The Datafied Citizen and AI Error
Have you ever been worried – as you were passing through a border control – that your social media data would be scrutinized to determine if you could enter the country or not? I have; many times. So I was not surprised when last year a Palestinian Harvard Student was not allowed into the U.S. because of the social media posts of his friends. That is what it means to be living in a world in which we are all becoming datafied citizens; a world where the data traces we produce – and others who can be associated to us produce – are made to speak for and about us in public and determine our civic rights.
One of the most deeply problematic aspects of the techno-historical transformation that we are experiencing, lies not only in the fact that individual data is constantly surveilled and monetized, but that companies use data traces to construct individuals as ‘data subjects’, and make data-driven decisions about their lives.
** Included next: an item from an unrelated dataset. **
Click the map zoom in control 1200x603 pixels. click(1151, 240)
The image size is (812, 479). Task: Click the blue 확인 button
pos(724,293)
Hence we are witnessing the rise of new type of public self, the datafied citizen. In contrast to the digital citizen, who uses online technologies (and especially social media) to self-construct in public (Isin and Ruppert, 2015), the datafied citizen is defined by the narratives produced through the processing of data traces; it is the product of practices of data inferral and digital profiling (Barassi, 2016, 2017; Hintz et al, 2018).
The datafied citizen is often governed by, what Cheney – Lippold (2017) described as ius algorithmi, the law of algorithms. According to him, the law of algorithms is similar to other types of laws that control citizenship (e.g. ius soli, for which citizenship is granted on the basis of birth territory or ius sanguinis, for which citizenship is granted on the basis of hereditary blood ties). Although ius algorithmi may not provide individuals with passports, it determines what rights they have access to on the basis of their datafied behavior.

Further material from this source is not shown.